I have meticulously considered the application and the record, the applicant’s supporting affidavit as well as the submissions. Given the nature of this application I am guided by the numerous decisions of this Court on the matter of extension of time to file appeals.

Under Rule 4 of this Court’s rules, it is settled that, the court has unfettered discretion on whether to extend time or not. In so doing, the Court should exercise this discretion judiciously, and not capriciously, in accordance with the guiding principles, having regard to the length of the delay, the reason for the delay, the chances of success of the appeal, and whether or not the respondent would suffer prejudice if the court granted the extension sought, as outlined in the case of Leo Sila Mutiso V. Rose Hellen Wangari Mwangi–Civil Application No. Nai 251 of 1997where the court stated;

“It is now settled that the decision whether to extend the time for appealing is essentially discretionary. It is also well stated that in general the matters which this court takes into account in deciding whether to grant an extension of time are, first the length of the delay, secondly the reasons for the delay, thirdly (possibly) the chances of the appeal succeeding if the application is granted and fourthly the degree of prejudice to the respondent if the application is granted.”
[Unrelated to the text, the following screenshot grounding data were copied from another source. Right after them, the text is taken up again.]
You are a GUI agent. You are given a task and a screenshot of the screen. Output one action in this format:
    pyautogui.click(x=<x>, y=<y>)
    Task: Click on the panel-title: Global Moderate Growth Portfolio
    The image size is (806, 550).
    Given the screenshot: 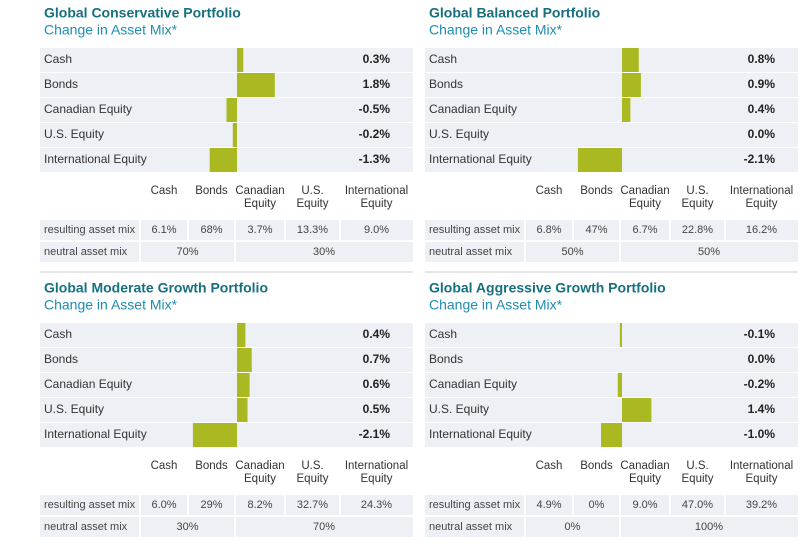 What is the action you would take?
    pyautogui.click(x=156, y=288)
    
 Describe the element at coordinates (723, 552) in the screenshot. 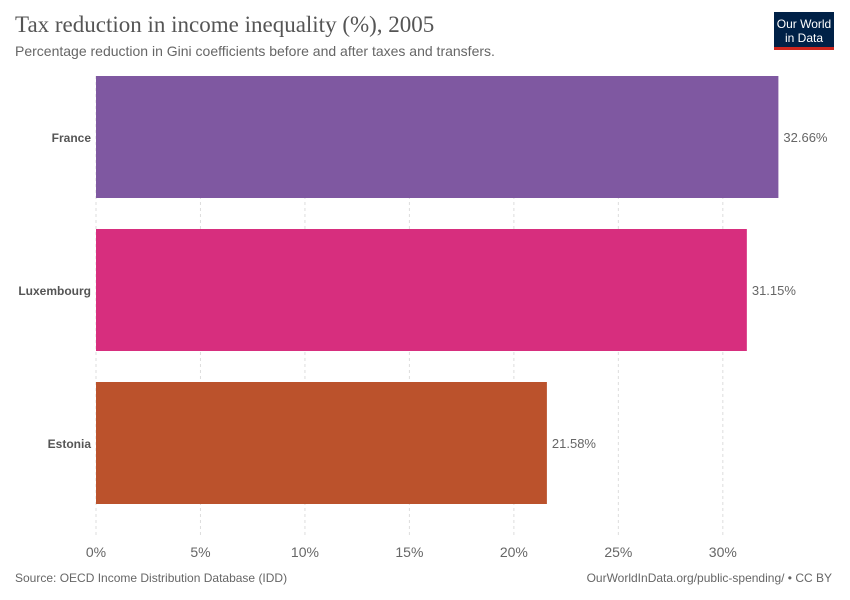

From the record, the period of delay can be computed as 23 days, comprising the period from the date the judgment, to the date this application was filed, and having regard for the time taken by the deputy registrar to prepare and supply the copies of the proceedings, which according to the certificate of delay was 772 days.

This being the case, the question that arises is whether the reason for delay was adequately explained by the respondent. On this, counsel frankly explained that due to pressure of work, and inadvertence on his part, he had failed to file the appeal during the stipulated period. As a consequence, it was while preparing and compiling the record of appeal that the delay was occasioned. Clearly, this was a mistake or slipup on counsel’s part, which mistake I surmise has not been the first of its kind. Bearing this in mind, and taking into account the intent behind Article 159 of the Constitution which enjoins, not to pay undue regard to procedural technicalities, at the expense of substantive justice, it is of distinct providence that Madan, J.A (as he then was) when addressing mistakes of counsel in Murai v. Wainaina (No. 4) 1982 KLR 38 stated thus,

“a mistake is a mistake. It is no less a mistake because it is an unfortunate slip. It is no less pardonable because it is committed by senior counsel though in the case of junior counsel the court might feel compassionate more readily. A blunder on point of law can be a mistake. The door of justice is not closed because a mistake has been made by a person of experience who ought to have known better. The Court may not forgive or condone it, but it ought certainly to do whatever is necessary to rectify it if the interests of justice so dictate.”

I take the liberty to reiterate the age old adage that it is human to err, and in so doing, concur with the sentiments expressed therein. As a consequence, I find that the applicant has adequately explained the delay herein.

On the possibility of success of the intended appeal, it is evident that the appeal is concerned with the question of compliance with the provisions of the Civil Procedure Rules. The applicant contends that the learned judge fell into error when he declined to dismiss the suit for failure by the respondent to file and serve a memorandum of appearance within the stipulated period. Having regard to the outstanding question of whether or not there was compliance with the provisions of the Civil Procedure Rules, I do not consider the intended appeal to be frivolous. Indeed, I take the view that in the circumstances of the case, the applicant should not be precluded from ventilating its complaint in the intended appeal.

Accordingly, I am inclined to exercise my unfettered discretion to allow the application. In so doing, I consider that, the respondents will not be subjected to any real prejudice, save perhaps for the inconvenience of having to defend the appeal in the course of time.

I order that the time for filing and serving of the memorandum and record of appeal is hereby extended by fourteen (14) days from the date hereof.

Dated and delivered at NAIROBI this 7thday of NOVEMBER, 2014.

A.K. MURGOR

……………………

JUDGE OF APPEAL

I certify that this is a true copy of the original.